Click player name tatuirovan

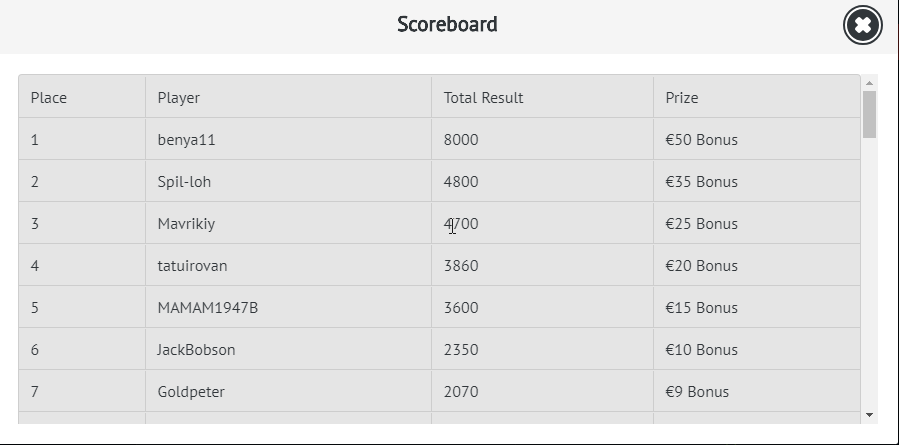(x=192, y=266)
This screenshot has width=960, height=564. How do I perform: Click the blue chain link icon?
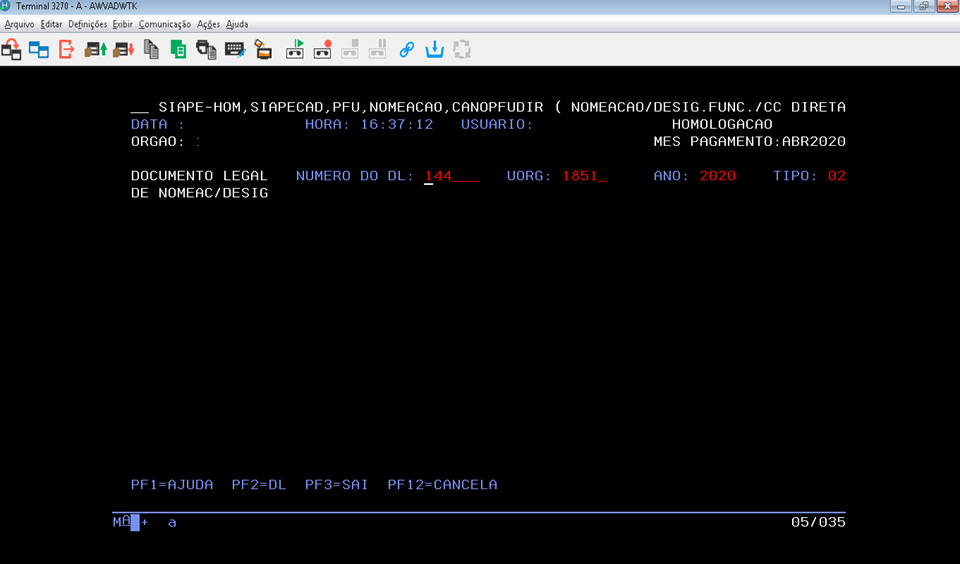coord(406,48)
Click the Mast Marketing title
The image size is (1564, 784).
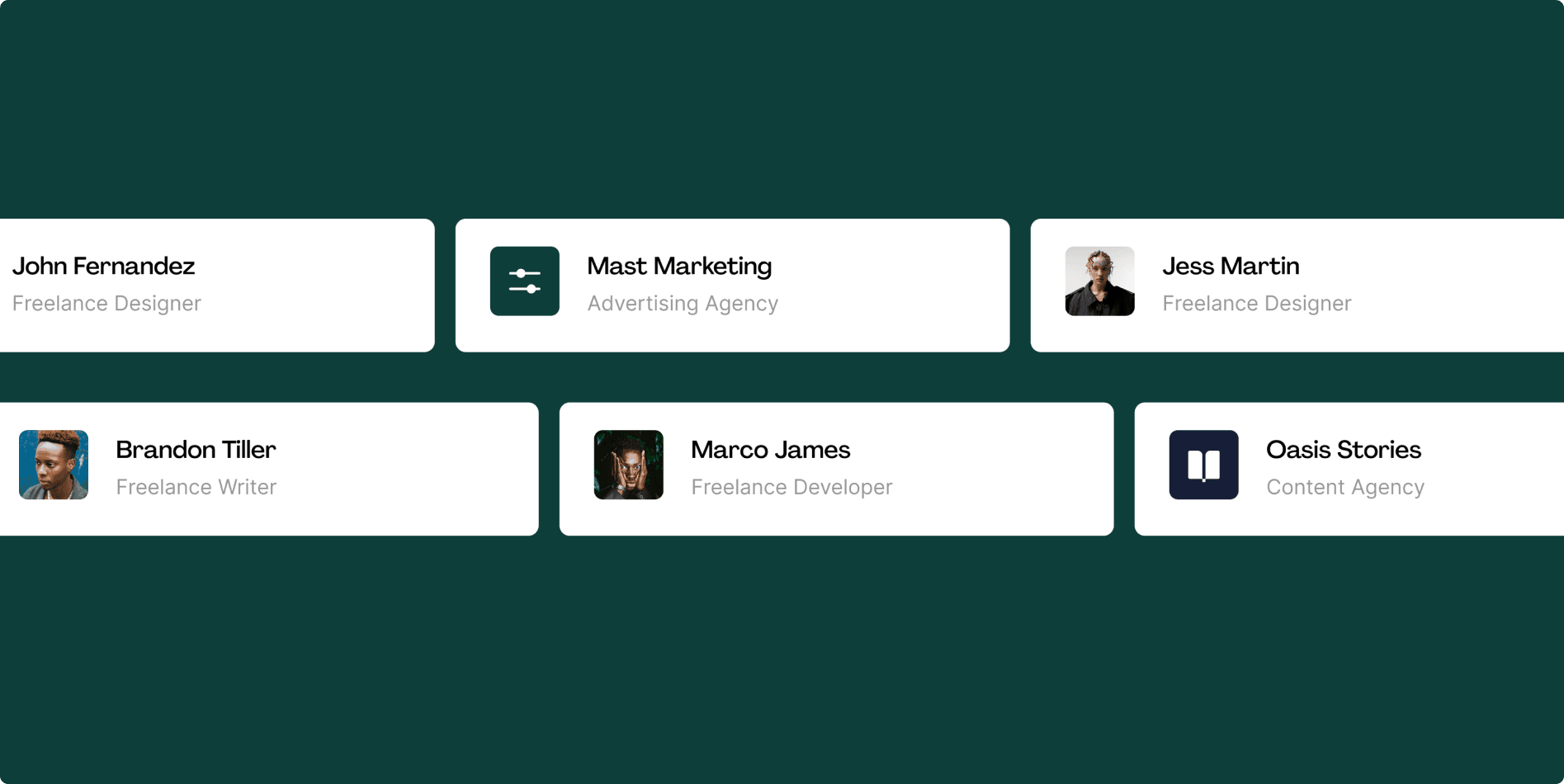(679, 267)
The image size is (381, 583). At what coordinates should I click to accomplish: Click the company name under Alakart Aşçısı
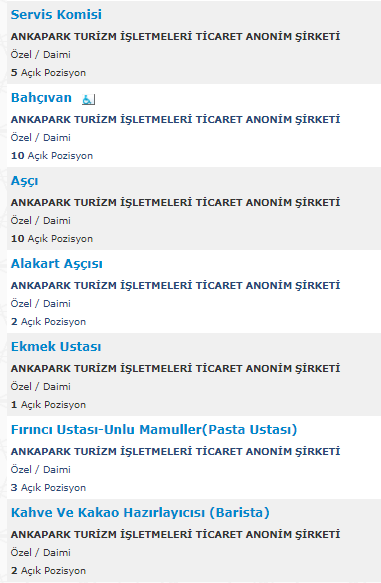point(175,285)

_WHAT YOU ARE ASKED TO DO:_ This calls for each record above to be set down exactly, with the images skipped.

_ANSWER BOX:_
Click player name tatuirovan

(x=192, y=266)
This screenshot has width=960, height=564. How do I perform: Click the blue chain link icon?
coord(406,48)
Click the Mast Marketing title
The image size is (1564, 784).
(679, 267)
The image size is (381, 583). At what coordinates should I click to accomplish: Click the company name under Alakart Aşçısı
point(175,285)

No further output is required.